The PBS NewsHour which was shown here each weekday evening on SBS TV used to post at the end of each show a silent roll-call of soldiers fallen that day. It was a telling strategy that is very much in keeping with Oren Moverman’s film.

The story concerns Staff Sgt. Will Montgomery (Ben Foster), a returned Iraqi vet who is assigned to the Army’s Casualty Notification service, which means that he has to visit the immediate next-of-kin (aka N.O.K.) and inform them that their son or daughter or husband has been killed in action. Will, who was a decorated “hero”, is suffering from post-traumatic stress syndrome and is struggling with his role and even more so with his mentor and partner, tough-talking, by-the-book Capt.Tony Stone (Woody Harrelson), a recovering alcoholic who has never experienced combat and tries to cover up his sense of inadequacy with macho bluster.  

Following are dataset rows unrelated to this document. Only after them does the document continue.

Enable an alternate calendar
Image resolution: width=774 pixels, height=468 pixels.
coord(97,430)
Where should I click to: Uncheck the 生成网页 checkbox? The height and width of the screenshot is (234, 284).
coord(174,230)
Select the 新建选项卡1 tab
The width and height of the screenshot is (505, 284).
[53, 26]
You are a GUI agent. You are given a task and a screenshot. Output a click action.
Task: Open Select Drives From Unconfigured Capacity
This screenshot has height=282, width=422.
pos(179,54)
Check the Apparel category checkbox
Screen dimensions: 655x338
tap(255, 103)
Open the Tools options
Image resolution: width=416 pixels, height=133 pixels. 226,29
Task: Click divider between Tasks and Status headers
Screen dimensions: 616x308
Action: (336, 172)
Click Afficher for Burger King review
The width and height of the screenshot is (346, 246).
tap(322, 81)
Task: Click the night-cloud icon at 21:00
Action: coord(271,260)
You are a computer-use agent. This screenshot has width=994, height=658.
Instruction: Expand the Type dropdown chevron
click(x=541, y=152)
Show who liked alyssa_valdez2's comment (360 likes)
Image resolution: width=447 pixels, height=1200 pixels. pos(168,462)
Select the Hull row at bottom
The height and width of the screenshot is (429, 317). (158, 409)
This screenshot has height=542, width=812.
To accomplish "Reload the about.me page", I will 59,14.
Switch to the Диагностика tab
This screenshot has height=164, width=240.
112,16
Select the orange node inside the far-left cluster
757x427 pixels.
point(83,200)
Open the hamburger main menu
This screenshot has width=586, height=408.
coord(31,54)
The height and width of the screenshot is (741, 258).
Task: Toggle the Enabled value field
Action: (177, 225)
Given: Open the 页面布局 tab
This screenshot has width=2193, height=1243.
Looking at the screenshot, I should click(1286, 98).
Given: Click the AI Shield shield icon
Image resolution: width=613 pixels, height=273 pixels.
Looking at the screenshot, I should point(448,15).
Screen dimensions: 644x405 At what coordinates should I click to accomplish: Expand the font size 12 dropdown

Unsurprisingly, The Messenger is a buddy movie with, typically-enough, the two men coming to understand and care for each other as their differing sensibilities are tested on the job and after hours. With fine performances from Foster and Harrelson, both, one feels, ticking bombs, the familiar trajectory is given engaging form. There are however a couple of questionable aspects.

The first is the relatively minor one of the casting of Steve Buscemi as an angry father.  A less well-known face would have been quite adequate to the role whilst his reappearance later in the film seems to be an improbable event. More significant however is a sub-plot involving Will’s hesitant romance with a widow Olivia (Samantha Morton) who is one of the N.O.K. the two men visit. We understand that they speak to each other’s need for empathetic companionship but structurally their relationship develops somewhat too easily and feels a little forced with Morton showing little justification for Will’s serious breach of protocol.

Moverman, a writer whose impressive credits include Married Life (2008), I'm Not There (2007) and Jesus's Son (1999) does an effective job in his directorial debut never letting the film drift into mawkishness whilst his script which he co-wrote with producer-turned-writer Alessandro Camon provides a convincing portrait of this little-seen aspect of army life and the human cost of war.